Multi-group analyses of these hypotheses were conducted at two main levels, following a presentation of the results in support of the research hypotheses (Table 5). The first level constitutes a test for the difference between government (Gov), private waste collectors (P.Bus), and industry (Ind). These tests show that government respondents have a higher perception than private waste collectors with regard to the impact of PPP on ESW (i.e., H2). The test for the difference here was statistically significant, where p < 0.05. For the same hypothesis, government actors registered a higher level of perceptions from industry respondents at a p < 0.1 threshold. For H1, government respondents’ perceptions were likewise statistically significantly higher than private waste actors and industry respondents, given p < 0.1. Ultimately, these results show that government respondents registered relatively stronger results than private waste collectors and industry respondents for both H1 and H2. For H3, no difference exists between the sub-population groups.
The second level of the multi-group analysis looks at the individual bootstrapping results for government, private businesses, and industries. The results in the first level are reflected in this part of the results. It may be noted that whilst government respondents registered statistically significant results for H1, H2, and H3, this was not the case for private businesses, as H1 and H2 did not pass the test for statistical significance for private business respondents. For industry respondents, H1 was not statistically significant; H2 and H3 were statistically significant for this sub-population.

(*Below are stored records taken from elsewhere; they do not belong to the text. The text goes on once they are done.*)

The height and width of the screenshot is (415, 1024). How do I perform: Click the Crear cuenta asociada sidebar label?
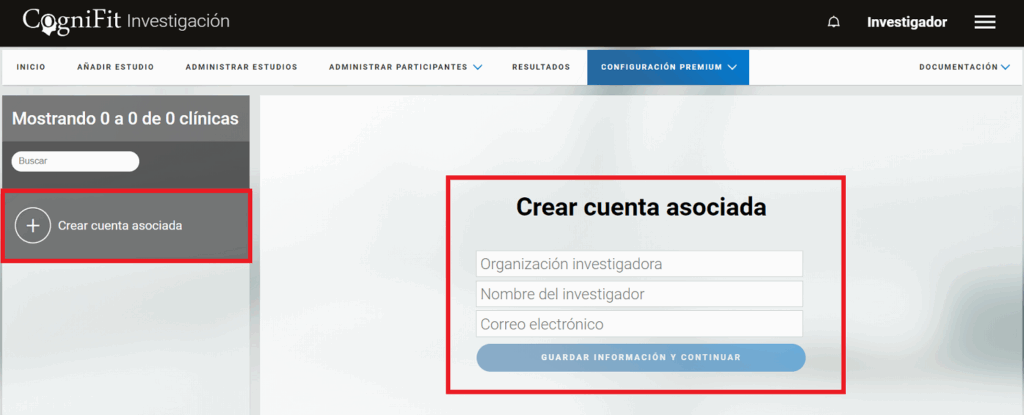pyautogui.click(x=120, y=226)
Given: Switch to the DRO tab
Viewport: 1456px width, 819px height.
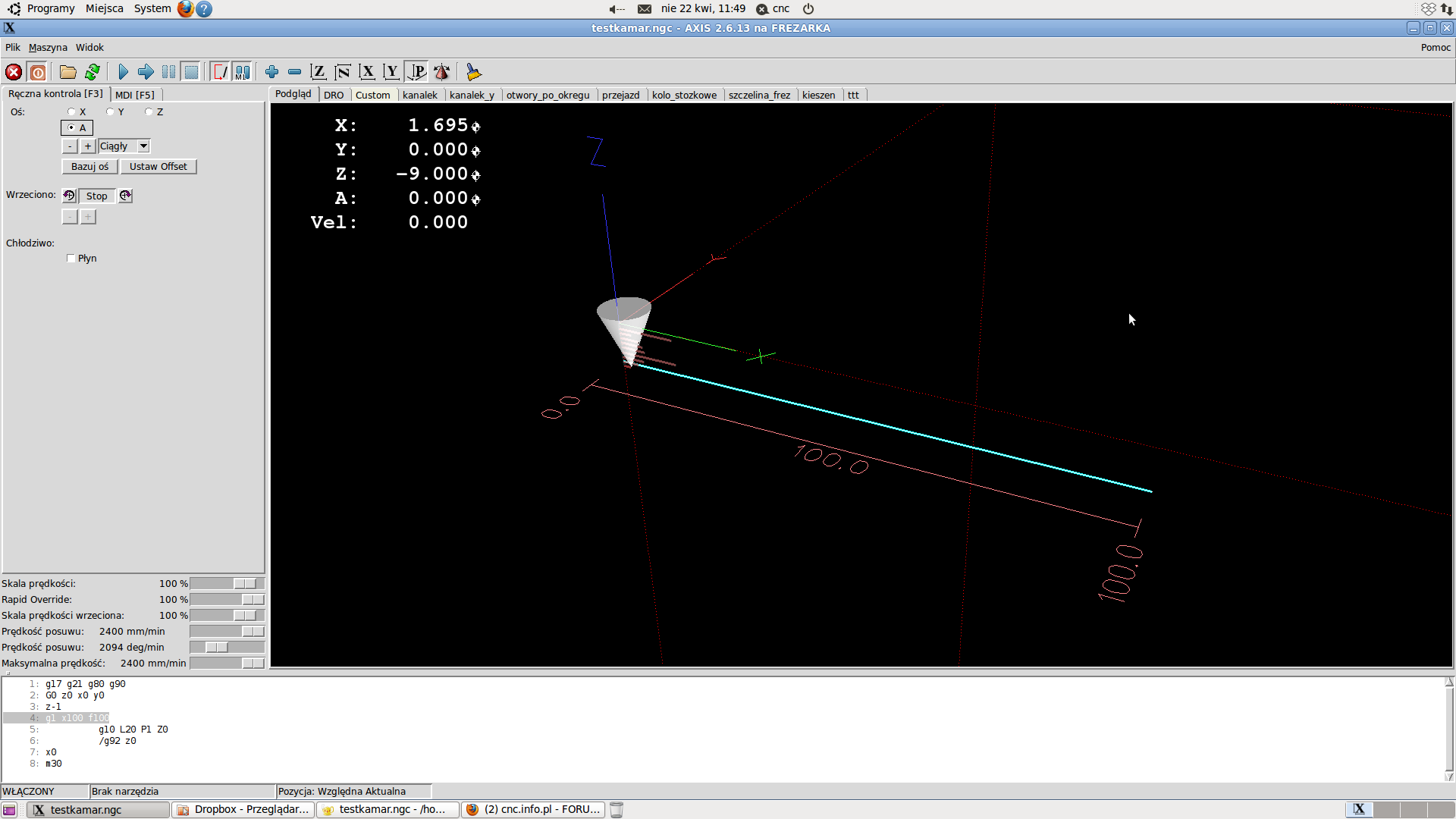Looking at the screenshot, I should pos(333,94).
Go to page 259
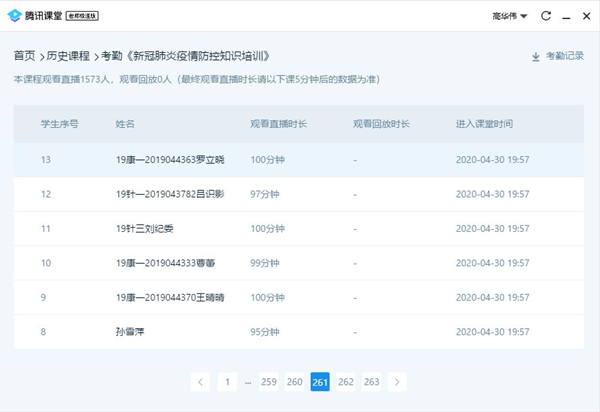 tap(268, 381)
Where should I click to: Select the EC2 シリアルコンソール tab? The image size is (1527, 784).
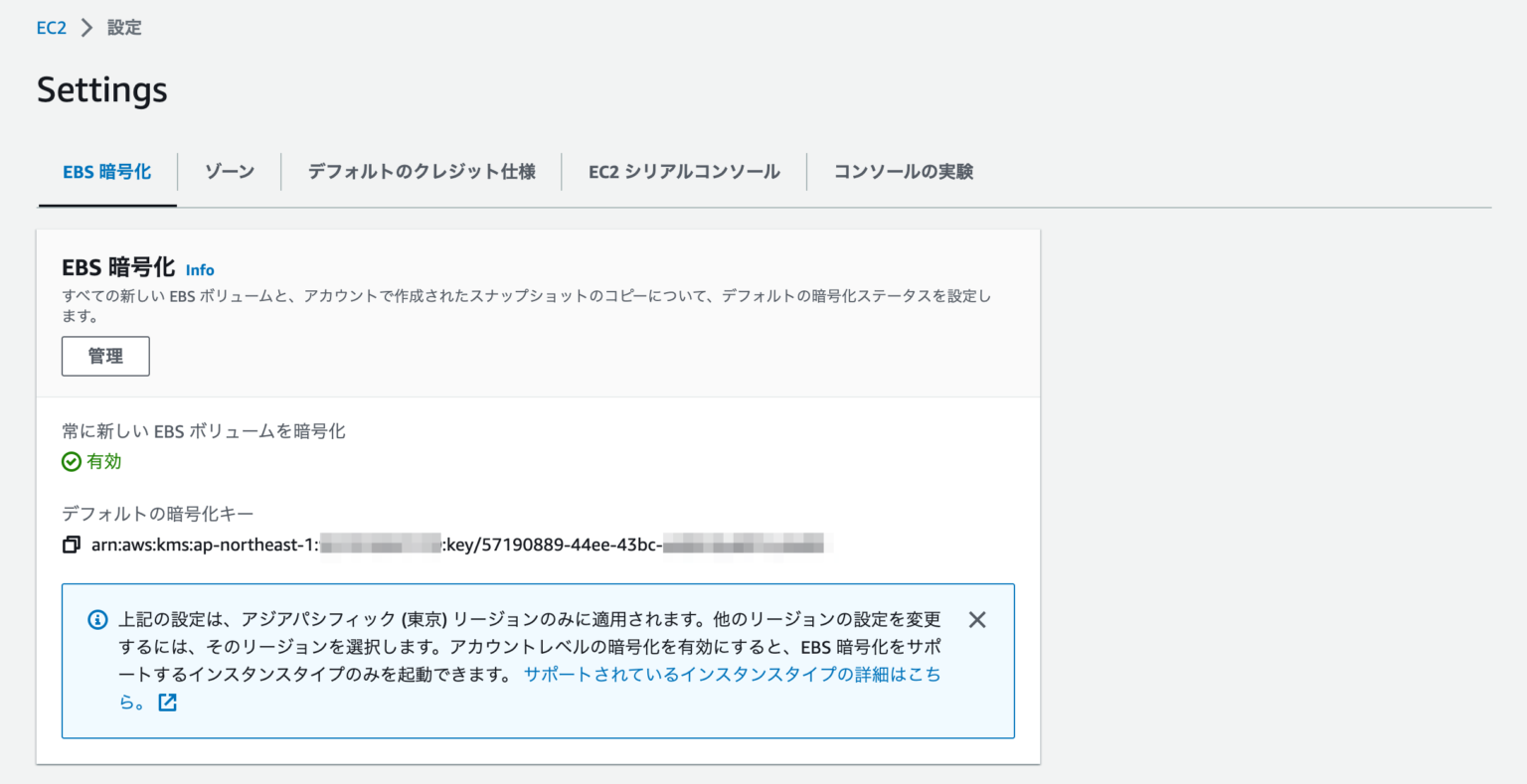point(683,171)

6. Discussion and Conclusions

The evidence supports the role of perceived PPPs’ empowerment in driving ESW, aligning with the broader goals of sustainable development. These findings are in alignment with earlier studies, including Wang et al. [6]. The results demonstrate that PPP empowerment is perceived to hold significant potential in bringing ESW frameworks, regulations, and standards into effect. Actors perceive that the synergised efforts of PPP will drive sustainable waste management, given key economic motives of sustainability, such as economic incentives financially rewarding collaborative projects [31]. Moreover, PPP is perceived to facilitate economic risk sharing and resource mobilisation needed for ESW. It may, however, be highlighted that the role of perceived PPP in ESW may lack practical salience when clear technical blueprints, financial incentives, an operational threshold of sustainability, and a clear, effective strategy development are not known by actors to be in place [40].
In support of the second research hypothesis, the results are in alignment with documented studies [43,44,46,47]. The findings show that perceived PPP empowerment plays a central role in circular business models as actors believe that it helps optimise the value accruing to various stakeholders. Evidence shows that PPP has direct implications for circular industry project design through repair guarantees for long-term development [45]. The collaboration between parties stimulates a shared economic model that breeds high economic value and efficiency [47]. PPP, therefore, provides a steady platform for resource recovery, waste recycling, and reuse to complete the loop in CIE. The impact of perceived ESW on achieved CIE was the strongest path coefficient in the study findings. This evidence posits that the alignment between ESW and CIE is seamless and has a firm theoretical basis [49], at least as perceived by industrial waste management stakeholders in the Emirate of Ajman. ESW and CIE share underlying economic drivers within the industry supply chain by building on the economic value of waste within the industry [50,51]. Nonetheless, given that a difference exists between government, private businesses, and industry respondents, key implications may be raised for the SRL theory.
The study’s findings illustrate how PPP empowerment can create synergies that address both sustainable waste management and circular industry in resonation with the principles of PH, including (1) sustainable vitality of all systems, (2) values and purpose, (3) integration and unity, (4) planetary consciousness, and (5) advocacy [1,36]. The diverse perspectives of stakeholders highlight the importance of inclusive decision-making processes that incorporate varied values and attitudes in a mutually benefiting ecosystem. In supporting a transition from viewing health narrowly to understanding it as an integral part of planetary systems in a whole-of-society approach, this study underscores the potential for equitable flourishing in PPP empowerment towards ESW and CIE that benefits people, ecosystems, and economies, considering the case of Ajman.
Despite the theoretical appeal of economic incentives in PPP, it may be highlighted that private-sector respondents may remain unconvinced of PPP efficacy due to persistent structural and governance concerns. Mandiriza and Fourie [40] emphasise that stakeholder misalignment, vague accountability frameworks, and limited trust can dampen private-sector engagement, particularly in infrastructure-driven collaborations. Similarly, others have argued that PPP success hinges on transparency, clearly defined roles, and equitable procurement practices—conditions that, when absent, foster scepticism among private actors [42]. Wang et al. [6] further reinforce that institutional preparedness and inter-organisational coordination are prerequisites for PPP success; without these, economic incentives alone may be insufficient to overcome perceptions of risk, bureaucracy, or mismanagement.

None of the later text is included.